Emerging growth company ☐
If an emerging growth company, indicate by check mark if the registrant has elected not to use the extended transition period for complying with any new or revised financial accounting standards provided pursuant to Section 13(a) of the Exchange Act. ☐
Item 1.01. Entry into a Material Definitive Agreement.
On January 21, 2025, Hypha Labs, Inc. (the “Company”) entered into an Amended and Restated Consulting, Confidentiality and Proprietary Rights Agreement (the “A&R Consulting Agreement”) with Duck’s Nest Investments, Inc. (the “Consultant”), an entity wholly-owned by A. Stone Douglass, a director of the Company and the Company’s Chairman, President, Chief Executive Officer, Chief Financial Officer and Secretary. The A&R Consulting Agreement is effective as of January 1, 2025 (the “Effective Date”), and amends and restates that certain Consulting, Confidentiality and Proprietary Rights Agreement, dated September 1, 2021, by and between the Company and the Consultant. Pursuant to the A&R Consulting Agreement, Mr. Douglass will, among other things: (i) have the titles of Chairman, President, Chief Executive Officer, Chief Financial Officer and Secretary; (ii) work with the Company’s financial and other staff; (iii) interface with the Company’s outside accounting firm and law firm(s); (iv) interface with the Company’s auditors; (v) supervise all public filings with the Securities and Exchange Commission and Nasdaq Stock Market; and (vi) report to the Company’s Board of Directors. The A&R Consulting Agreement has a term of one year from the Effective Date, and is subject to renewal and extension for successive one-year periods. In consideration for the services rendered pursuant to the A&R Consulting Agreement, the Consultant will be paid $10,000 per month. The A&R Consulting Agreement also includes confidentiality, non-solicitation and other customary provisions.
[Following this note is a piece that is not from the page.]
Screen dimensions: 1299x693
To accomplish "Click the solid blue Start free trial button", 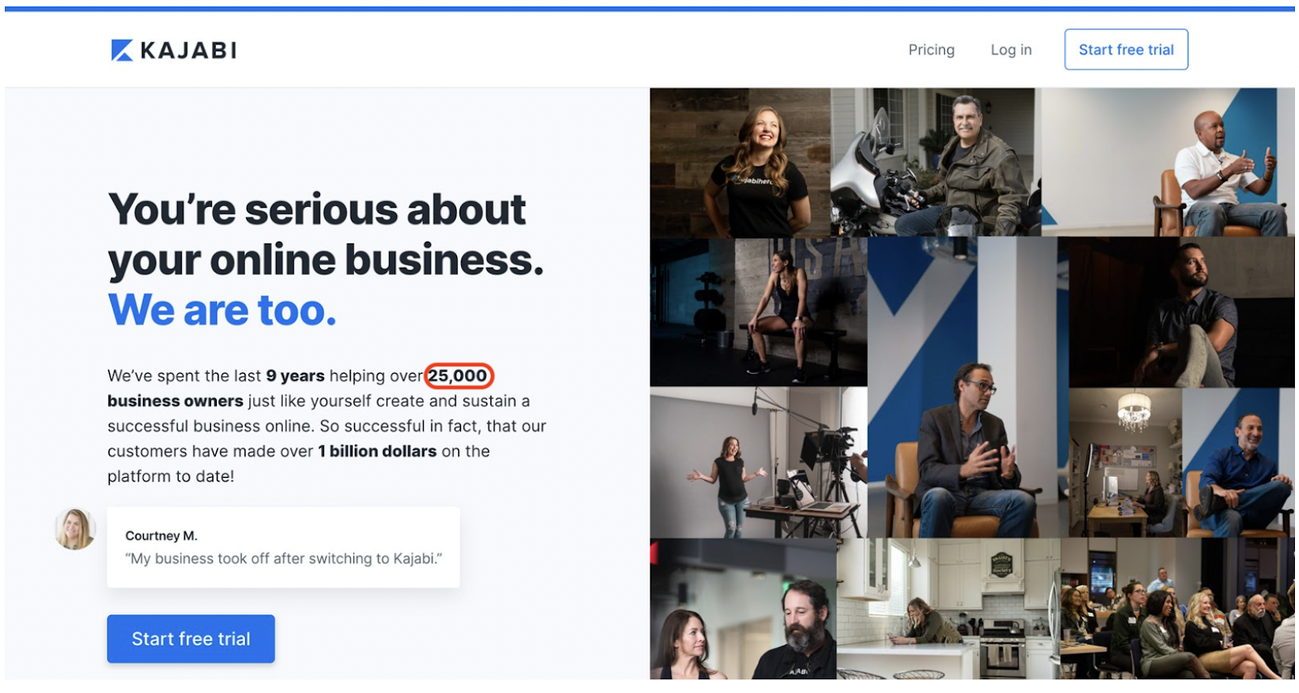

The foregoing description of the A&R Consulting Agreement is qualified in its entirety by reference to the text of the A&R Consulting Agreement, which is filed as Exhibit 10.1 to this Current Report on Form 8-K and incorporated by reference to this Item 1.01.
Item 5.02. Departure of Directors or Certain Officers; Election of Directors; Appointment of Certain Officers; Compensatory Arrangements of Certain Officers.
The information included in Item 1.01 of this Current Report on Form 8-K is incorporated by reference to this Item 5.02.
Item 5.05. Amendments to the Registrant’s Code of Ethics, or Waiver of a Provision of the Code of Ethics.
Effective January 24, 2025, the Company adopted a new Code of Conduct and Business Ethics (the “Code”), which applies to all directors, officers and employees of the Company and its subsidiaries.
The foregoing description of the Code is qualified in its entirety by reference to the text of the Code, which is filed as Exhibit 14.1 to this Current Report on Form 8-K and incorporated by reference to this Item 5.05. The Code will be made available on the Company’s website at www.hyphalabs.com.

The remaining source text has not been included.